* _EXERCISE DATA_:
◇ ◇ ◇
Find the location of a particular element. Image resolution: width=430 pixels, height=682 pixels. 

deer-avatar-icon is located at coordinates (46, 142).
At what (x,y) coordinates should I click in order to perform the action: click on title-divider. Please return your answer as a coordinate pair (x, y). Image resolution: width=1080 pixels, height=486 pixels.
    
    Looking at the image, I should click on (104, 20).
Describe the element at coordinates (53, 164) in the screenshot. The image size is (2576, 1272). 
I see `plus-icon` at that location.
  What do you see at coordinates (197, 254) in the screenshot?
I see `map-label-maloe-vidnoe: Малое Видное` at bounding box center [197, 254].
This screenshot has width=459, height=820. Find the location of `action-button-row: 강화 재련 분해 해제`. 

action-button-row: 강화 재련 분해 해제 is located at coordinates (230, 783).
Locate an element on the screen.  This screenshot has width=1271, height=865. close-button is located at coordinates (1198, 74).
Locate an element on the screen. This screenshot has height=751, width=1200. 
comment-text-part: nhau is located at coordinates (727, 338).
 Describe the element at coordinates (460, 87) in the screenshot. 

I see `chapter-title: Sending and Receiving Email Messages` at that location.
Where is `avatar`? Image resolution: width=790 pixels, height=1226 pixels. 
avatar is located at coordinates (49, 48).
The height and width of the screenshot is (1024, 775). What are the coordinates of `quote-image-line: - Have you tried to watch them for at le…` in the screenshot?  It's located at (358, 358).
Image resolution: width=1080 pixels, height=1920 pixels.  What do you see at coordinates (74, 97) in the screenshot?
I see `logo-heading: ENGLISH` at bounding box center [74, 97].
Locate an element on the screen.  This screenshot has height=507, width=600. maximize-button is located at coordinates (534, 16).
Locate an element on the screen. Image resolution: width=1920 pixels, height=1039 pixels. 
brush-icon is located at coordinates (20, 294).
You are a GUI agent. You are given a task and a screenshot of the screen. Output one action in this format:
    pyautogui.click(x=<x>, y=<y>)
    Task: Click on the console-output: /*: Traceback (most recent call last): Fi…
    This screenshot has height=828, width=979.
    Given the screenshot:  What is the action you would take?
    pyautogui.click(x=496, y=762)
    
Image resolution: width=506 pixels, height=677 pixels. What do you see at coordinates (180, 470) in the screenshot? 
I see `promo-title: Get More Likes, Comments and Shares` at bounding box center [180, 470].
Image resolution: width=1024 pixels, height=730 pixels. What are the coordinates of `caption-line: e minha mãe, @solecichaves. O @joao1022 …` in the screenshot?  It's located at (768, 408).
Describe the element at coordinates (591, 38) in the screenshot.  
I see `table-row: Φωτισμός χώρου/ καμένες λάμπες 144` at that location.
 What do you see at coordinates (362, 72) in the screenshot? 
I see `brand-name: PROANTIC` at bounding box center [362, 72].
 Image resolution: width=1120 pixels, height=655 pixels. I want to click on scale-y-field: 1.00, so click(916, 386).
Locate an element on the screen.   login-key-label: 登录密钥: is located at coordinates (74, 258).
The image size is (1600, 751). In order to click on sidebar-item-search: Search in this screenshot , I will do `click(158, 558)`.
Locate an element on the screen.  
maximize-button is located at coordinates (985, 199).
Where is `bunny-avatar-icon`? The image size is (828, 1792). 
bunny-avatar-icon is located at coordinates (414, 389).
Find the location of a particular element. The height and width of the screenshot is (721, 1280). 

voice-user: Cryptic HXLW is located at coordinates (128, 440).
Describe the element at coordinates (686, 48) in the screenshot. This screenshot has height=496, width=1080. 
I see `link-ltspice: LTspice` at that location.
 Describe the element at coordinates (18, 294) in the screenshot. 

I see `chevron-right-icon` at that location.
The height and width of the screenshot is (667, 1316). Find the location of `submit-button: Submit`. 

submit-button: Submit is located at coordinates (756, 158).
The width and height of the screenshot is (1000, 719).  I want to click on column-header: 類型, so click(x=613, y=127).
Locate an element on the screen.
◇ ◇ ◇
* _ACTION ITEM_: Put every line of the material above into a JSON list of strings, one string per line, leaving out blank lines.

* _YOUR SOLUTION_:
[
  "Find the location of a particular element. Image resolution: width=430 pixels, height=682 pixels. ",
  "deer-avatar-icon is located at coordinates (46, 142).",
  "At what (x,y) coordinates should I click in order to perform the action: click on title-divider. Please return your answer as a coordinate pair (x, y). Image resolution: width=1080 pixels, height=486 pixels.",
  "    Looking at the image, I should click on (104, 20).",
  "Describe the element at coordinates (53, 164) in the screenshot. The image size is (2576, 1272). ",
  "I see `plus-icon` at that location.",
  "  What do you see at coordinates (197, 254) in the screenshot?",
  "I see `map-label-maloe-vidnoe: Малое Видное` at bounding box center [197, 254].",
  "This screenshot has width=459, height=820. Find the location of `action-button-row: 강화 재련 분해 해제`. ",
  "action-button-row: 강화 재련 분해 해제 is located at coordinates (230, 783).",
  "Locate an element on the screen.  This screenshot has width=1271, height=865. close-button is located at coordinates (1198, 74).",
  "Locate an element on the screen. This screenshot has height=751, width=1200. ",
  "comment-text-part: nhau is located at coordinates (727, 338).",
  " Describe the element at coordinates (460, 87) in the screenshot. ",
  "I see `chapter-title: Sending and Receiving Email Messages` at that location.",
  "Where is `avatar`? Image resolution: width=790 pixels, height=1226 pixels. ",
  "avatar is located at coordinates (49, 48).",
  "The height and width of the screenshot is (1024, 775). What are the coordinates of `quote-image-line: - Have you tried to watch them for at le…` in the screenshot?  It's located at (358, 358).",
  "Image resolution: width=1080 pixels, height=1920 pixels.  What do you see at coordinates (74, 97) in the screenshot?",
  "I see `logo-heading: ENGLISH` at bounding box center [74, 97].",
  "Locate an element on the screen.  This screenshot has height=507, width=600. maximize-button is located at coordinates (534, 16).",
  "Locate an element on the screen. Image resolution: width=1920 pixels, height=1039 pixels. ",
  "brush-icon is located at coordinates (20, 294).",
  "You are a GUI agent. You are given a task and a screenshot of the screen. Output one action in this format:",
  "    pyautogui.click(x=<x>, y=<y>)",
  "    Task: Click on the console-output: /*: Traceback (most recent call last): Fi…",
  "    This screenshot has height=828, width=979.",
  "    Given the screenshot:  What is the action you would take?",
  "    pyautogui.click(x=496, y=762)",
  "Image resolution: width=506 pixels, height=677 pixels. What do you see at coordinates (180, 470) in the screenshot? ",
  "I see `promo-title: Get More Likes, Comments and Shares` at bounding box center [180, 470].",
  "Image resolution: width=1024 pixels, height=730 pixels. What are the coordinates of `caption-line: e minha mãe, @solecichaves. O @joao1022 …` in the screenshot?  It's located at (768, 408).",
  "Describe the element at coordinates (591, 38) in the screenshot.  ",
  "I see `table-row: Φωτισμός χώρου/ καμένες λάμπες 144` at that location.",
  " What do you see at coordinates (362, 72) in the screenshot? ",
  "I see `brand-name: PROANTIC` at bounding box center [362, 72].",
  " Image resolution: width=1120 pixels, height=655 pixels. I want to click on scale-y-field: 1.00, so click(916, 386).",
  "Locate an element on the screen.   login-key-label: 登录密钥: is located at coordinates (74, 258).",
  "The image size is (1600, 751). In order to click on sidebar-item-search: Search in this screenshot , I will do `click(158, 558)`.",
  "Locate an element on the screen.  ",
  "maximize-button is located at coordinates (985, 199).",
  "Where is `bunny-avatar-icon`? The image size is (828, 1792). ",
  "bunny-avatar-icon is located at coordinates (414, 389).",
  "Find the location of a particular element. The height and width of the screenshot is (721, 1280). ",
  "voice-user: Cryptic HXLW is located at coordinates (128, 440).",
  "Describe the element at coordinates (686, 48) in the screenshot. This screenshot has height=496, width=1080. ",
  "I see `link-ltspice: LTspice` at that location.",
  " Describe the element at coordinates (18, 294) in the screenshot. ",
  "I see `chevron-right-icon` at that location.",
  "The height and width of the screenshot is (667, 1316). Find the location of `submit-button: Submit`. ",
  "submit-button: Submit is located at coordinates (756, 158).",
  "The width and height of the screenshot is (1000, 719).  I want to click on column-header: 類型, so click(x=613, y=127).",
  "Locate an element on the screen."
]